# Task instructions
Make an exact copy of the lines from the one containing "Screen dimensions: 1316x917" through the end of the material, including both ends but no pictures.

• • •

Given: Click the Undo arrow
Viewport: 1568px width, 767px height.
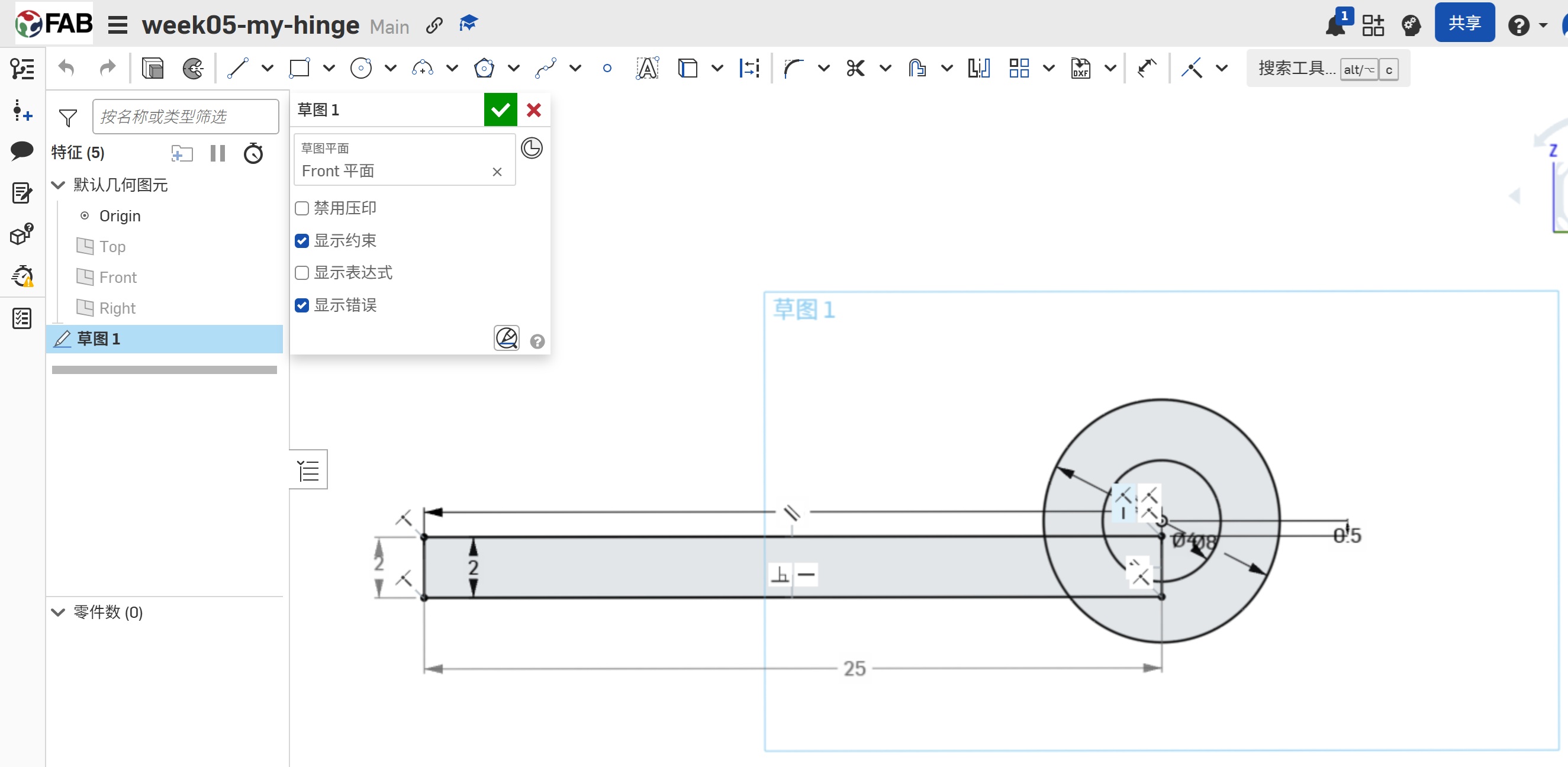Looking at the screenshot, I should tap(66, 68).
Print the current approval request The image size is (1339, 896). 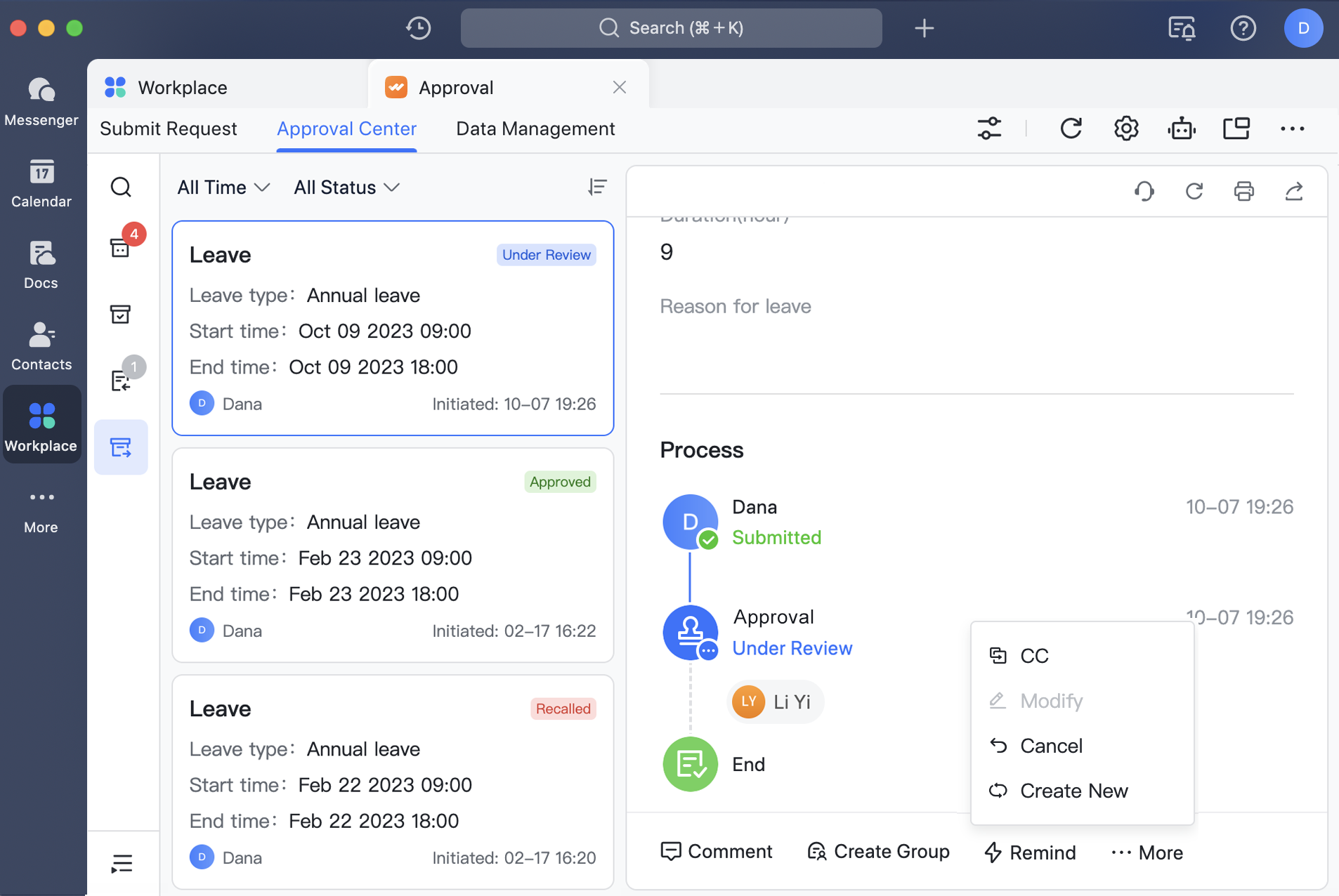(1243, 191)
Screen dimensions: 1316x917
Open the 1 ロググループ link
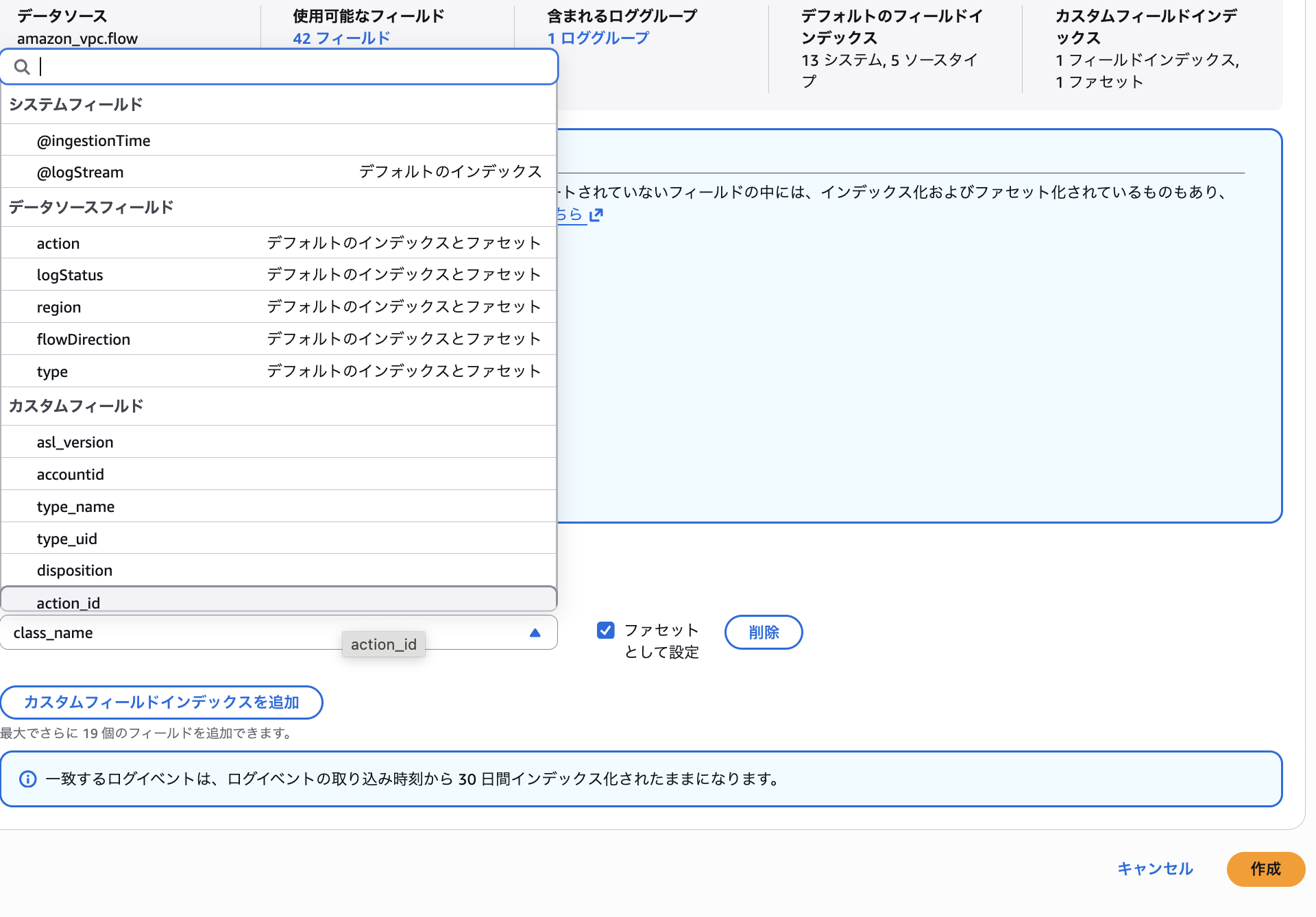tap(597, 38)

• • •

# Result for this task
Screen dimensions: 1316x917
Open the 1 ロググループ link
tap(597, 38)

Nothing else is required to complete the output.